» **Task goal**: Please reproduce the data below verbatim, starting at the very beginning and ending with the line that contains "Action: (124, 415)". Omit the pictures.

* begin Dataset extract *

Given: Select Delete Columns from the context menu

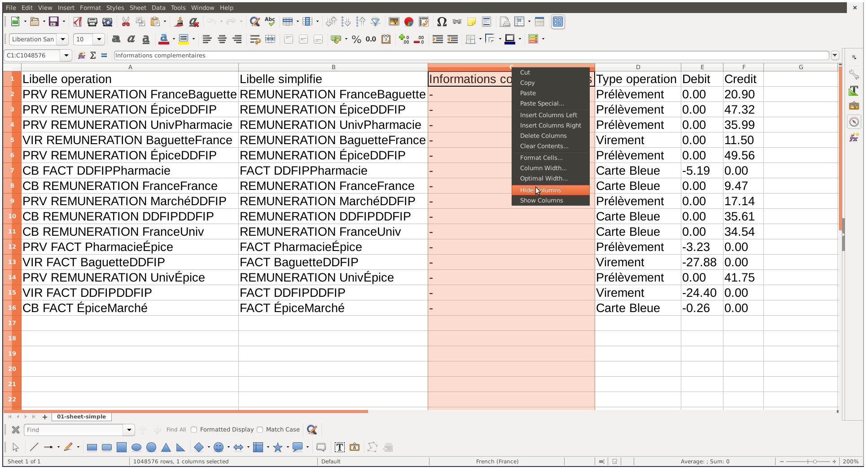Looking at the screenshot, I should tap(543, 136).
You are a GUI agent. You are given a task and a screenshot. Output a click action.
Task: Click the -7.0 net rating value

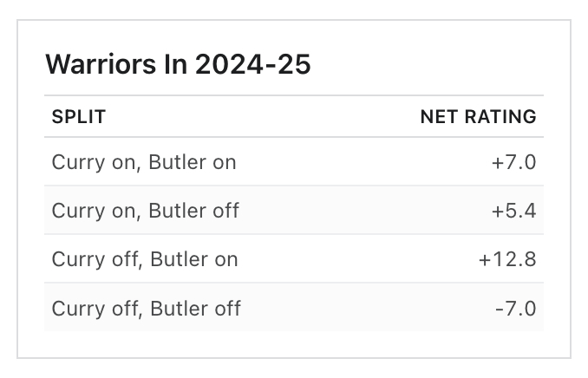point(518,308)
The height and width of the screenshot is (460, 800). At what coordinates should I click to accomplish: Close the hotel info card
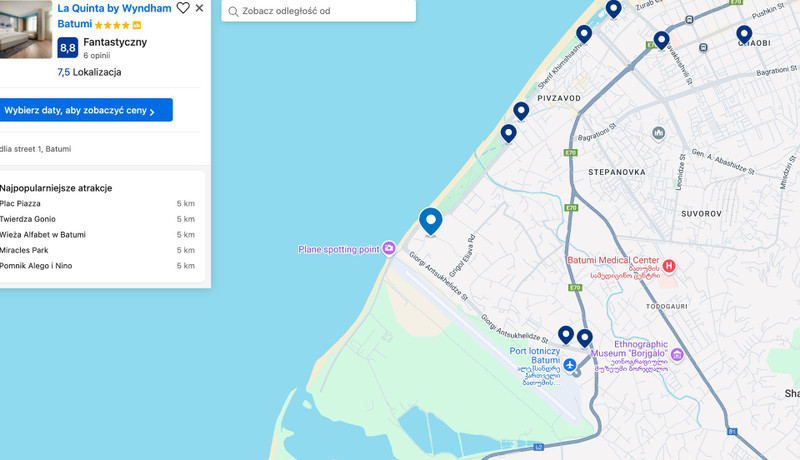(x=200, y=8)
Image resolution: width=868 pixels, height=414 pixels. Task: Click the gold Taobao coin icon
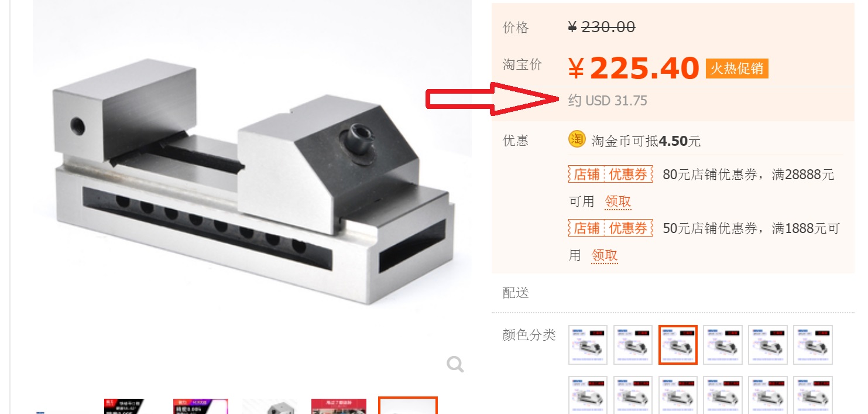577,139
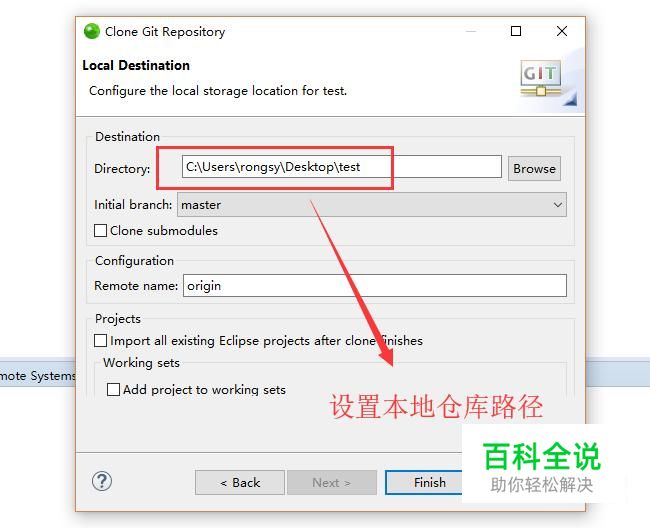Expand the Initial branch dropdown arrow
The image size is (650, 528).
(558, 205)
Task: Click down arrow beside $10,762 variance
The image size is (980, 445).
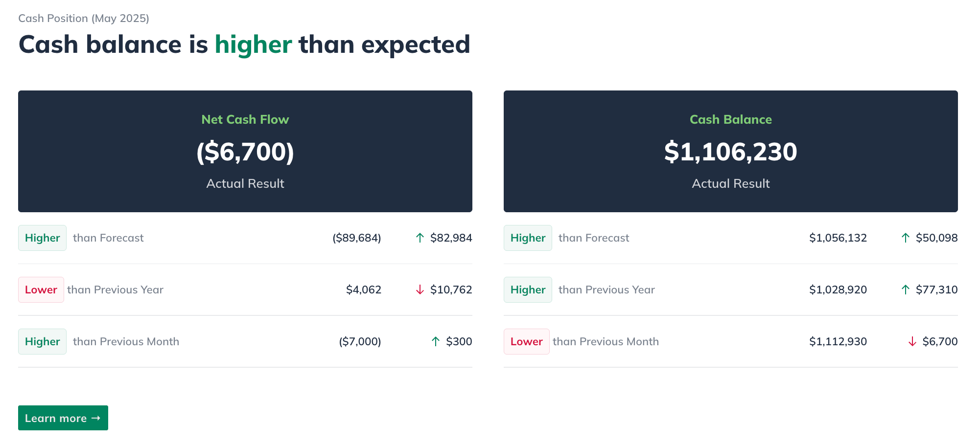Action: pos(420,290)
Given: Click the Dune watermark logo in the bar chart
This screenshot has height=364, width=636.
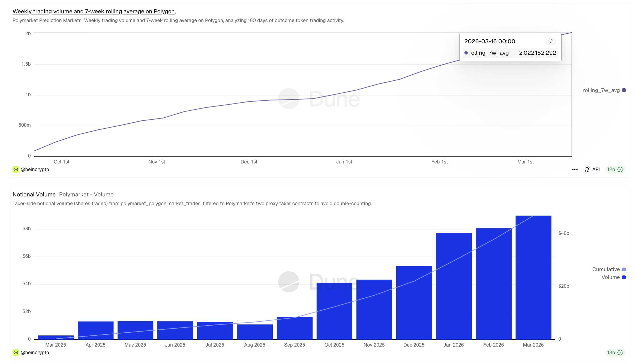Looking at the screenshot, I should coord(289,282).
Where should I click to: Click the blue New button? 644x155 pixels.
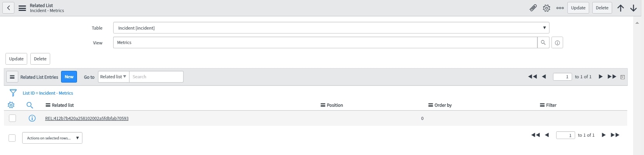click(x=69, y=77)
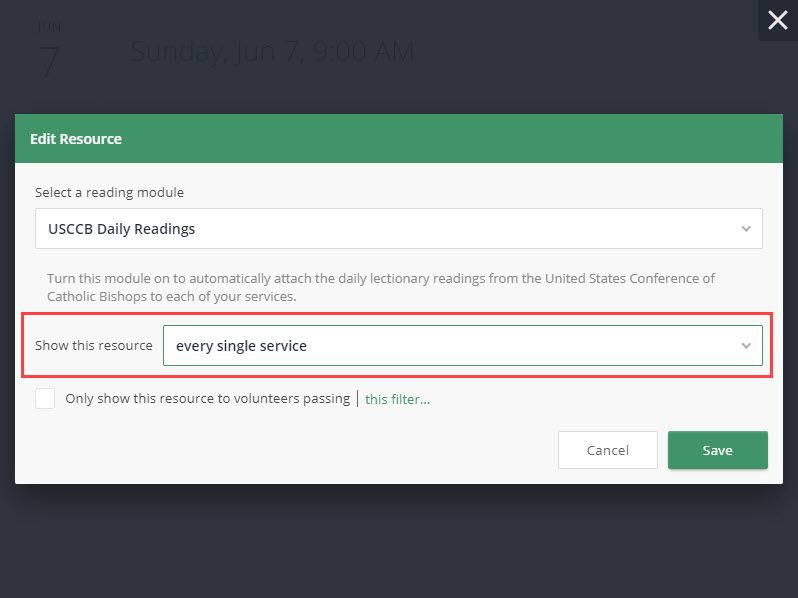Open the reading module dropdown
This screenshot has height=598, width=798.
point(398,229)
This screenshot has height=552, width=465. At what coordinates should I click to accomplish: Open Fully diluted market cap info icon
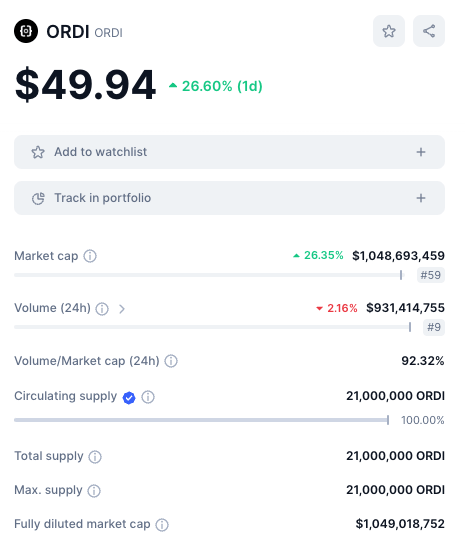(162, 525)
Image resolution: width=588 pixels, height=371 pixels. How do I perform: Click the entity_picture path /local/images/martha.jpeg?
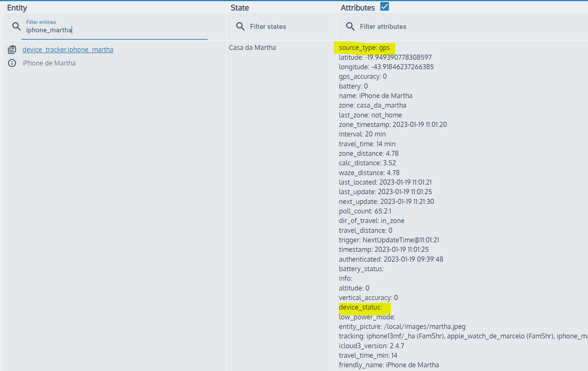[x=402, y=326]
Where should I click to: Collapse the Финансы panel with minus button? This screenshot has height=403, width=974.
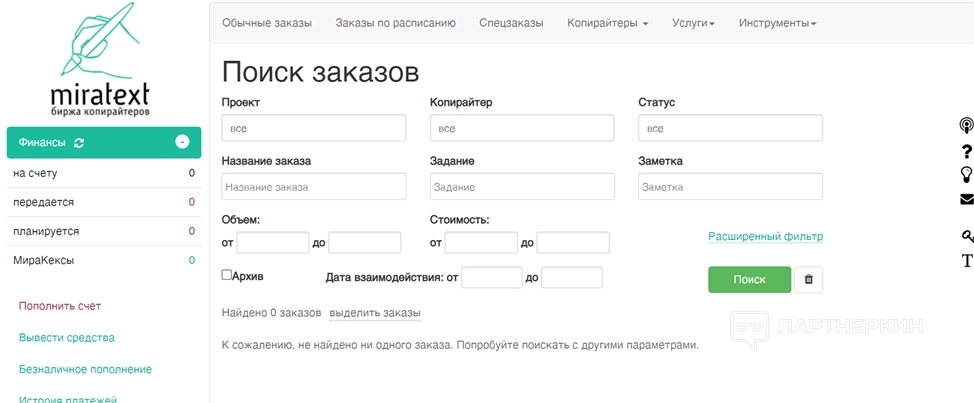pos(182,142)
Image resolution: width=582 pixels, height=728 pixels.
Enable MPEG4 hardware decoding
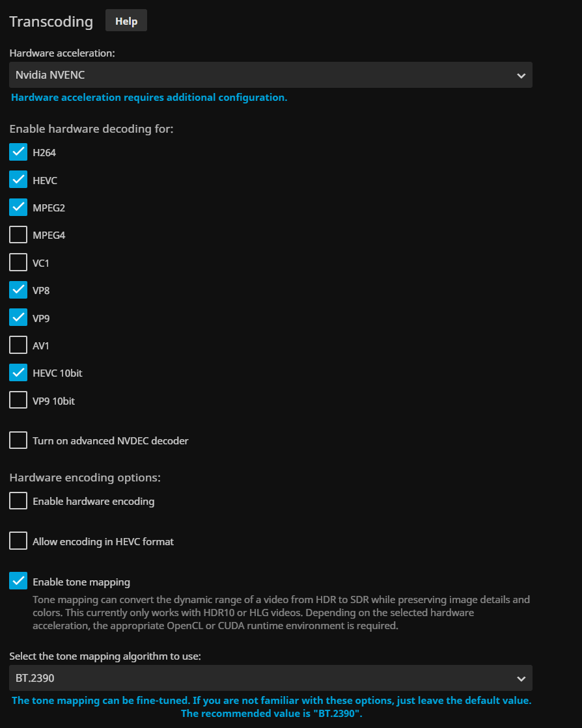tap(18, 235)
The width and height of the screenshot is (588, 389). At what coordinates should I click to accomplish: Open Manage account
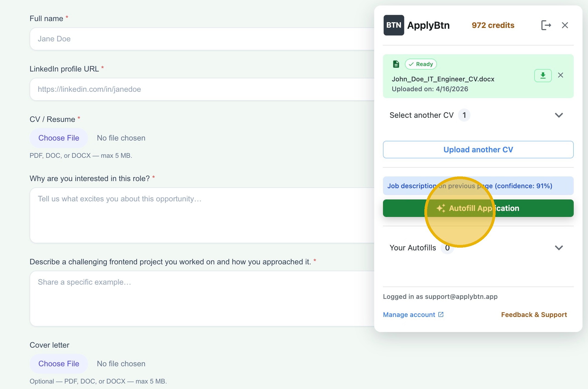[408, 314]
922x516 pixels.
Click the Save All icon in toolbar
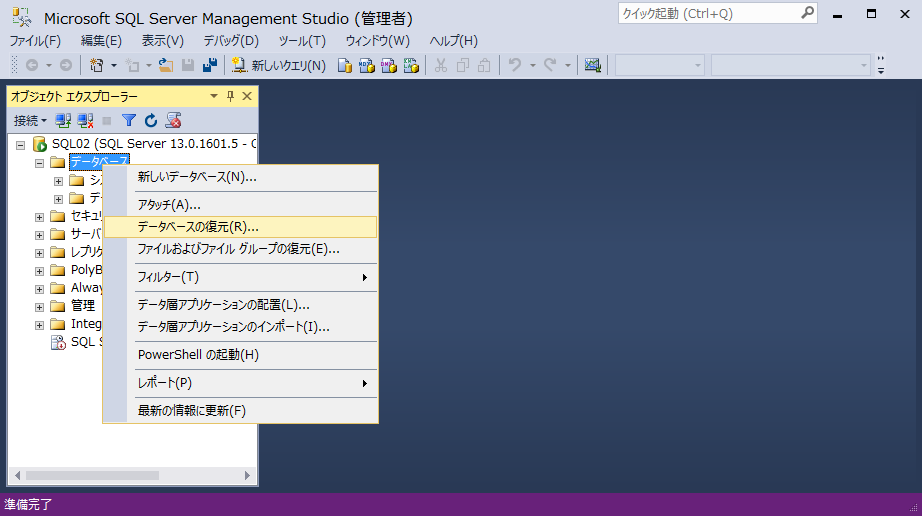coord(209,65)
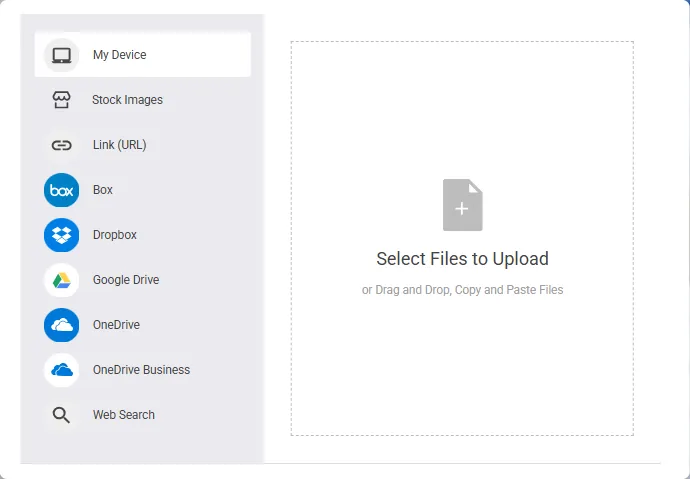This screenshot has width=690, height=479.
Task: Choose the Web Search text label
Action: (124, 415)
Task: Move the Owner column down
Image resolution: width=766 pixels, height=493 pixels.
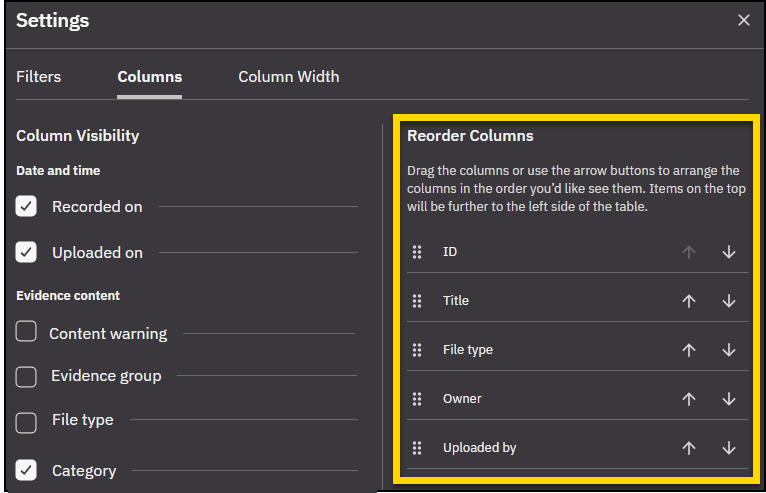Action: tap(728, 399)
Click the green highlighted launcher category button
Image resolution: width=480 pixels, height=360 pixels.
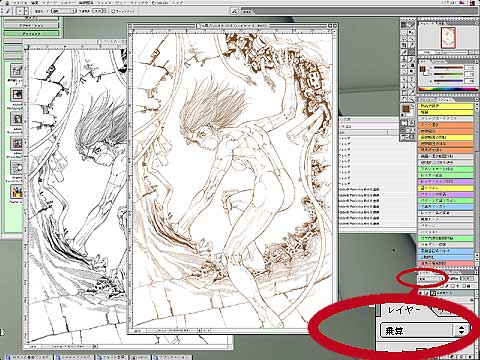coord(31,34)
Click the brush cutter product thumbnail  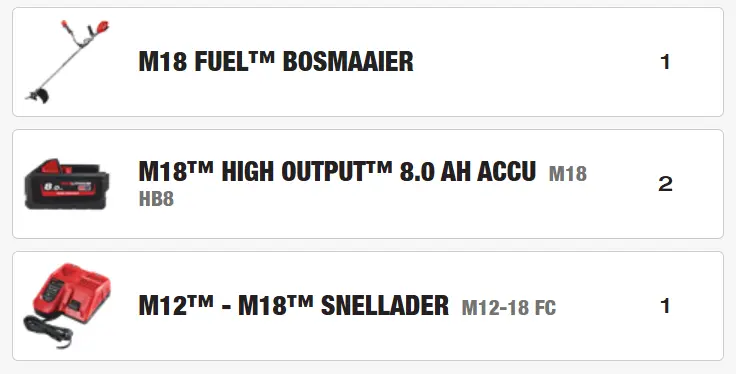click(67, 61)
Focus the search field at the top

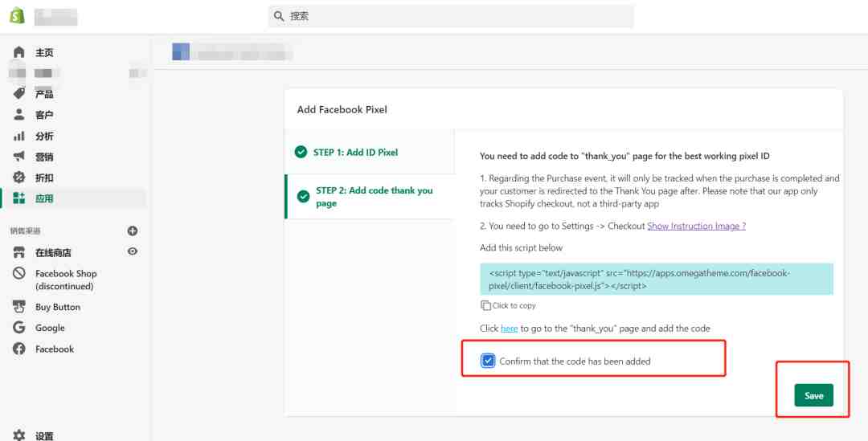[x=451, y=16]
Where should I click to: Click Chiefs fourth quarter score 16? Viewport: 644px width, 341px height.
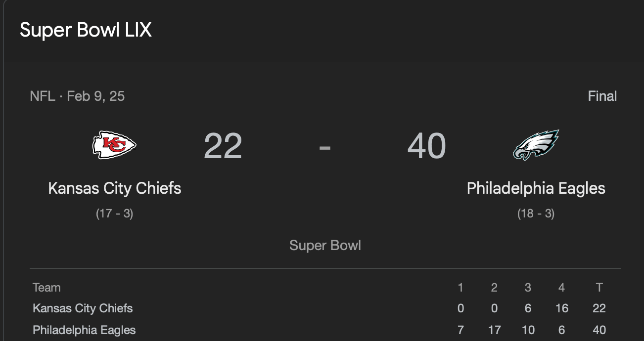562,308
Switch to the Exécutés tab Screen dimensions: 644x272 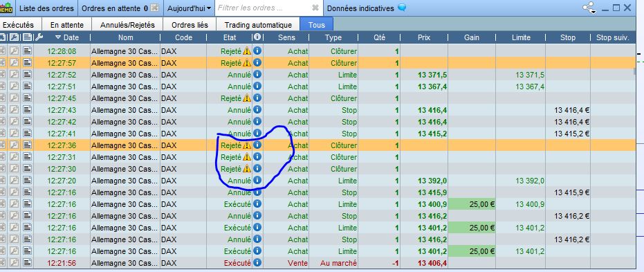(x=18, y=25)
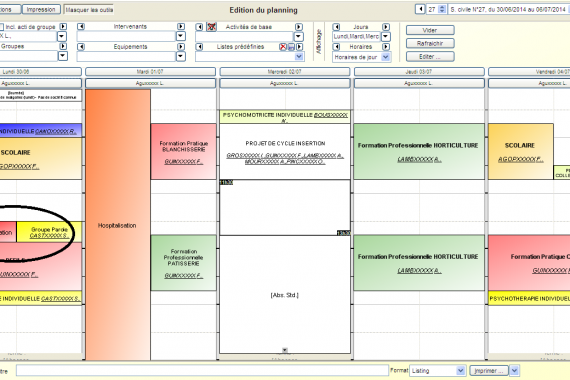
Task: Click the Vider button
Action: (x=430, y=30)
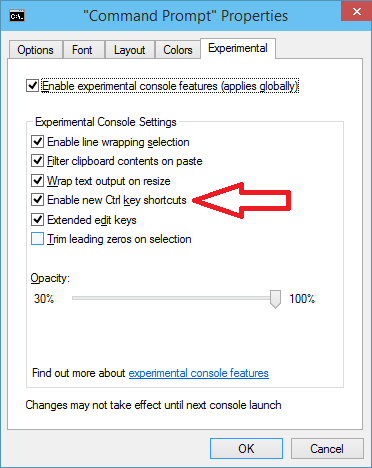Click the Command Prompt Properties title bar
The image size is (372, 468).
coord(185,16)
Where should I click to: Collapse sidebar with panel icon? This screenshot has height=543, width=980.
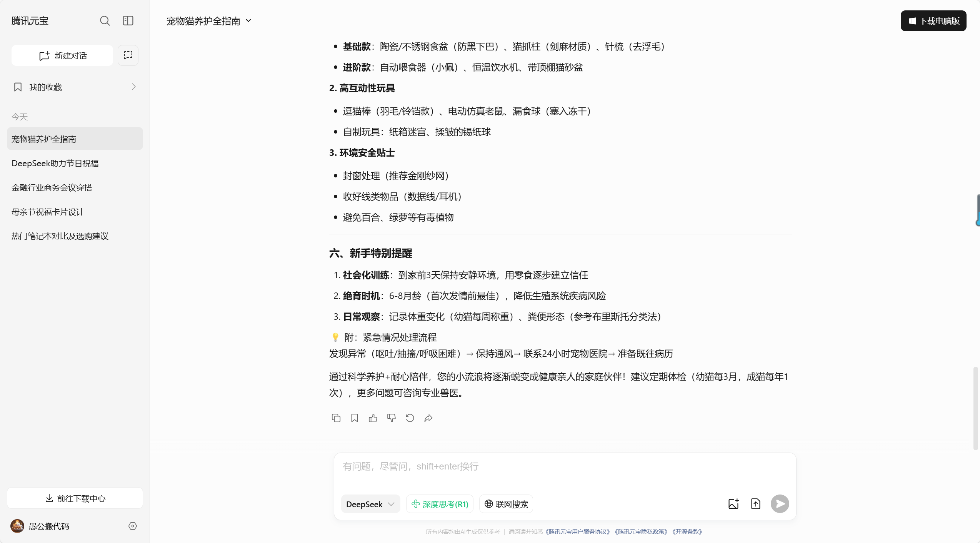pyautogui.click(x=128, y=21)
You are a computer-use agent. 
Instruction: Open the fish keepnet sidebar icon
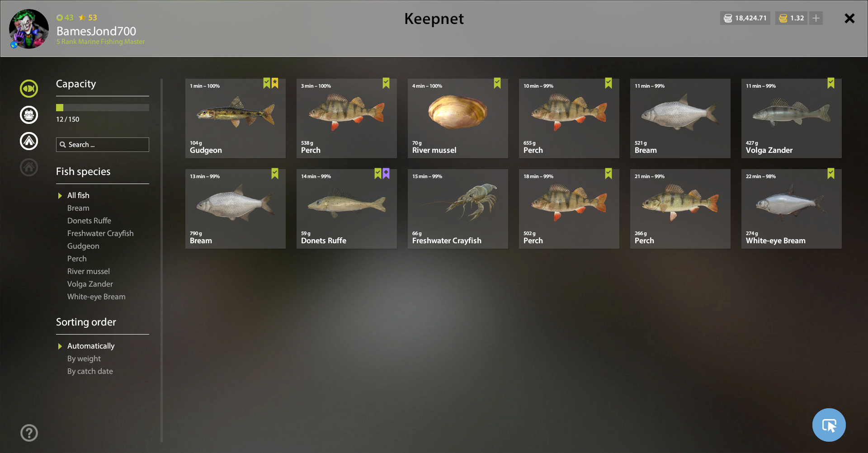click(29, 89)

* end Dataset extract *

» **Solved exercise**:
Given: Select Delete Columns from the context menu

Looking at the screenshot, I should tap(543, 136).
You are a GUI agent. You are given a task and a screenshot. Output a click action.
Task: Click the -7.0 net rating value

point(518,308)
The height and width of the screenshot is (460, 800). At what coordinates should I click to accomplish: Close the hotel info card
(x=200, y=8)
Image resolution: width=868 pixels, height=414 pixels. Task: Click the gold Taobao coin icon
577,139
Expand the Initial branch dropdown arrow
The image size is (650, 528).
(558, 205)
Task: Click down arrow beside $10,762 variance
The image size is (980, 445).
Action: pos(420,290)
Given: Click the Dune watermark logo in the bar chart
This screenshot has height=364, width=636.
Looking at the screenshot, I should coord(289,282).
Where should I click to: Click the blue New button? 644x155 pixels.
click(x=69, y=77)
Open the reading module dropdown
This screenshot has height=598, width=798.
point(398,229)
This screenshot has height=552, width=465. At what coordinates should I click to accomplish: Open Fully diluted market cap info icon
(162, 525)
Image resolution: width=588 pixels, height=371 pixels. How do I perform: Click the entity_picture path /local/images/martha.jpeg?
[x=402, y=326]
Where should I click to: Collapse the Финансы panel with minus button? This screenshot has height=403, width=974.
pos(182,142)
Image resolution: width=582 pixels, height=728 pixels.
Enable MPEG4 hardware decoding
tap(18, 235)
The width and height of the screenshot is (588, 389). At what coordinates should I click to accomplish: Open Manage account
[408, 314]
922x516 pixels.
Click the Save All icon in toolbar
coord(209,65)
This screenshot has width=690, height=479.
Task: Choose the Web Search text label
Action: (124, 415)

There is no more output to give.